I have reached 90 days. I have never reached 90 days before. Before starting NoFap, I was watching porn and masturbating almost daily. I was using porn in the car, at home and at work. I risked by marriage, my career and even risked being arrested. My porn use escalated to paying for escorts. What have I been doing since I admitted that my porn consumption is a problem? I have been eating better and exercising daily. I have been on streaks lasting from 2-3 weeks; not able to get over the hump. When my wife has he period, I would occasionally watch porn and/or visit a prostitute. What have I been doing different this time around? I have found a porn blocker that I cannot get around. I have found an accountability partner whom I speak with at least once a week. I also completed the Strive program. I am currently working on the Fortify program. I have read a number of books and articles on porn addiction and recovery. How am I feeling? I am waking up with a brighter attitude. There is a new spark in my sex life with my wife. Although I am still having some withdrawal symptoms I have a positive attitude that being anti-porn is not anti-sex. I turn to companionship of a real person instead of acting out sexually with porn or a prostitute. I am feeling more connected with my children and my family. I am not feeling as stressed, overloaded or as angry. I am less tired from sneaking into the bathroom late at night to PMO. What do I see in the future? I am not falling into the trap of believing that using porn is just a one-off. So far I feel a connection with NoFap and my accountability partner to discuss my porn use freely without shame. I have more money in my bank account. I will continue to be more punctual and more attentive at work. I want to start reading more. I will continue to note my triggers and avoid them. If I am turned on, I will continue to divert my attention and let the urge pass me by.

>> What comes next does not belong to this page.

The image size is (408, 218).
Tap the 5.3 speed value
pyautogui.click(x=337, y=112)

Strive is a 21 day detox program that runs periodically: https://www.cardinalstudios.org/strive Fortify is a 12 week course and platform (also has an app) that you can join any time. https://www.joinfortify.com/
I rewarded myself with a cruise vacation. What a great time. I had told myself that I would cancel the cruise if I PMOed before the vacation. I am not sure if I would have carried through, but I am glad that I did not have to contemplate cancelling my cruise.

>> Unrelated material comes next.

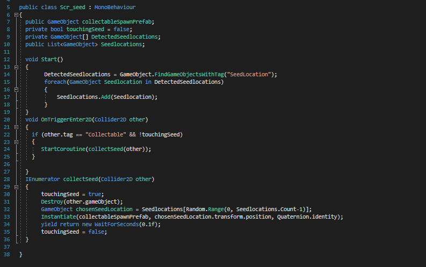Click line number 28 in the gutter
The width and height of the screenshot is (426, 267).
tap(7, 178)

I have not suffered from ED. There was a period of time where my mind would replay some of my "favorite" porn scenes. Before, I would say, just one more time. This time I distracted myself through it. Symptoms of exhaustion {playing porn late into the night}, irritability, lateness {finish up with porn when I have a previous commitment} and isolation are becoming a thing of the past. My life is great. I have a great sex life with my wife. Why should I keep putting my entire life at risk {family/career} at risk for something so fleeting?